#### DATA FOR THE TASK

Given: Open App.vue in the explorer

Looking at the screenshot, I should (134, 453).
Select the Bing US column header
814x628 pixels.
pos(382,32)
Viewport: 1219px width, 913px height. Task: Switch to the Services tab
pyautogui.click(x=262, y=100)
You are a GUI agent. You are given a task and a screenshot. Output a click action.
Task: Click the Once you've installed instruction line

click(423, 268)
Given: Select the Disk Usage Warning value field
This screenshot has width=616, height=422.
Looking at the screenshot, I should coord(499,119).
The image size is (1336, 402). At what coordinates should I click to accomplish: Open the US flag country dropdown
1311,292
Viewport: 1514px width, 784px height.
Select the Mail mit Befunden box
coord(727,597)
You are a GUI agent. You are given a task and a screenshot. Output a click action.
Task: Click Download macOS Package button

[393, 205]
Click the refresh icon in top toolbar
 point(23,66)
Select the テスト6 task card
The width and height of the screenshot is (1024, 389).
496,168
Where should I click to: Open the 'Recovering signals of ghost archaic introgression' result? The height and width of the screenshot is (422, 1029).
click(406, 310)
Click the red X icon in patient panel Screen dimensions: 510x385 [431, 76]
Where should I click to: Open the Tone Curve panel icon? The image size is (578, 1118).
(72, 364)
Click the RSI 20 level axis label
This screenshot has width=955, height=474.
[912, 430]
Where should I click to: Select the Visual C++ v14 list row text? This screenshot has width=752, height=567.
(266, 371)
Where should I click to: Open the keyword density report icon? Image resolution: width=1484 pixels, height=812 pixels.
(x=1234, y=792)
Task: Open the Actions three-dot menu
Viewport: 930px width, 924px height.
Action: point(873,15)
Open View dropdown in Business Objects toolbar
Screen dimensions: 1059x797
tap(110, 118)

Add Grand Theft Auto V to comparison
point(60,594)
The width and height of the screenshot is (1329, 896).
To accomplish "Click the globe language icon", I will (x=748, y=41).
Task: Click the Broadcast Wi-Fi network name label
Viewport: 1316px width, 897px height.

########

#### WORK TO BE COMPLETED:
Word for word, restate the lines of the data above that fall between the line holding "The image size is (1336, 402)." and the line holding "Click the red", inclusive, and no other lines.

#### RESULT BELOW:
The image size is (1336, 402). At what coordinates should I click to accomplish: Open the US flag country dropdown
1311,292
Viewport: 1514px width, 784px height.
Select the Mail mit Befunden box
coord(727,597)
You are a GUI agent. You are given a task and a screenshot. Output a click action.
Task: Click Download macOS Package button

[393, 205]
Click the refresh icon in top toolbar
 point(23,66)
Select the テスト6 task card
The width and height of the screenshot is (1024, 389).
496,168
Where should I click to: Open the 'Recovering signals of ghost archaic introgression' result? The height and width of the screenshot is (422, 1029).
click(406, 310)
Click the red X icon in patient panel Screen dimensions: 510x385 [431, 76]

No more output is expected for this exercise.